**Description of the task**
Among the entries below, extract exactly the lines that run from the one with "Task: Expand Business" through the one with "Image resolution: width=508", both ends included.

**Stored data**
..........
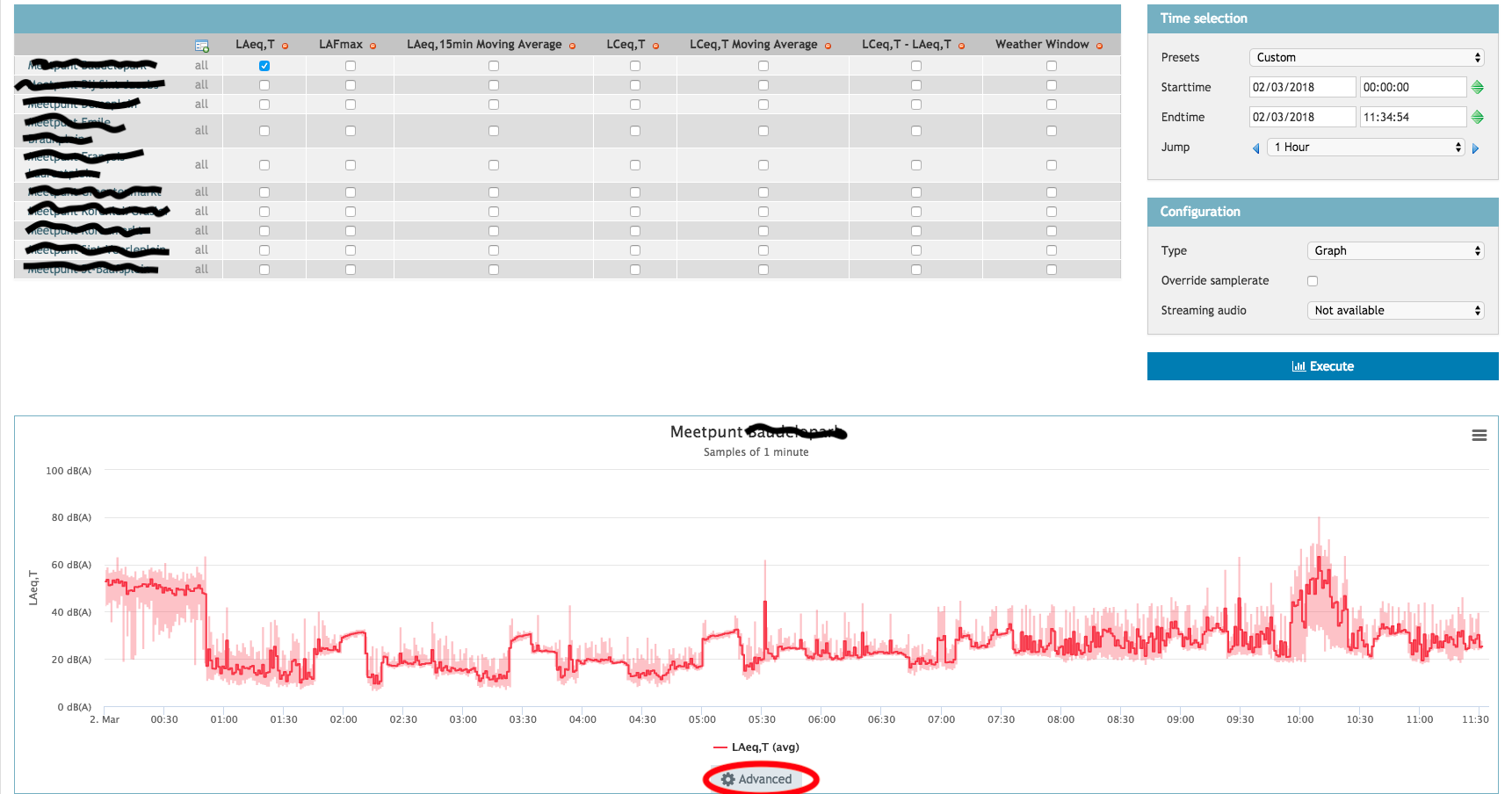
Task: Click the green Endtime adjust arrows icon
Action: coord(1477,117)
..........
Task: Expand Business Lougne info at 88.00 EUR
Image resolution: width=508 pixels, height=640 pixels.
..........
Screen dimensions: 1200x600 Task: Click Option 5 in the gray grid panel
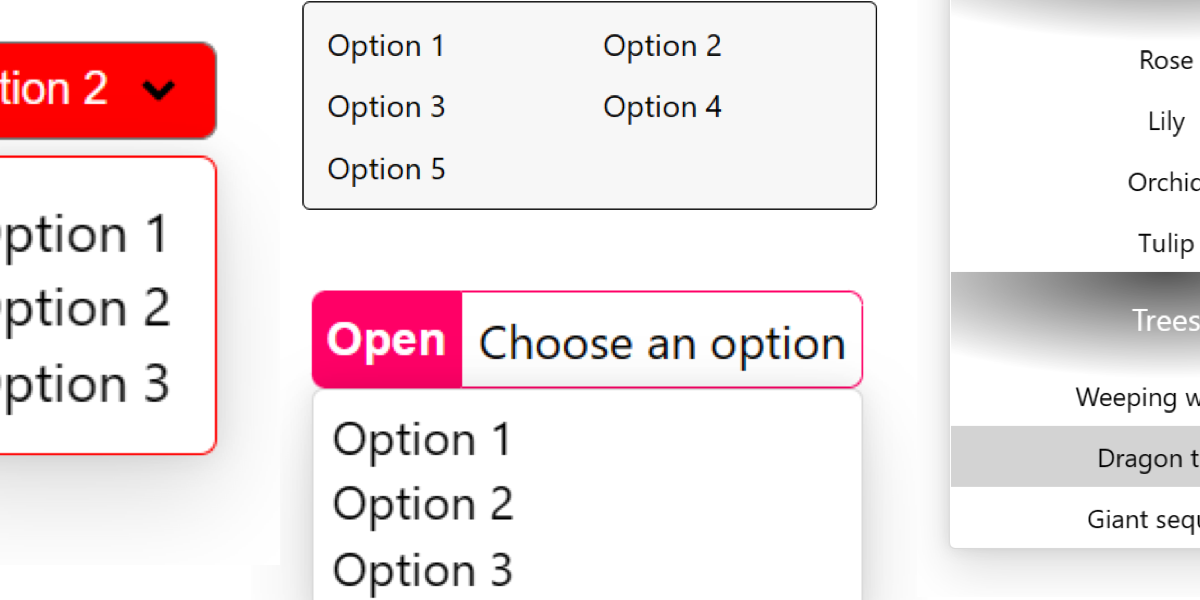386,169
..........
**Result**
Task: Expand Business Lougne info at 88.00 EUR
Image resolution: width=508 pixels, height=640 pixels.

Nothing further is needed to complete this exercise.